| Data records |
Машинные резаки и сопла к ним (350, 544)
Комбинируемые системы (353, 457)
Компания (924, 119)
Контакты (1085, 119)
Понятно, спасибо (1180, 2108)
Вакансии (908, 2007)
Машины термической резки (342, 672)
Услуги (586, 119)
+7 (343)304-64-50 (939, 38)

| About this exercise |
Write the lines out exactly, from the one with "Компания (924, 119)" down to the last line of the listing, and leave out all others.

| Response |
Компания (924, 119)
Контакты (1085, 119)
Понятно, спасибо (1180, 2108)
Вакансии (908, 2007)
Машины термической резки (342, 672)
Услуги (586, 119)
+7 (343)304-64-50 (939, 38)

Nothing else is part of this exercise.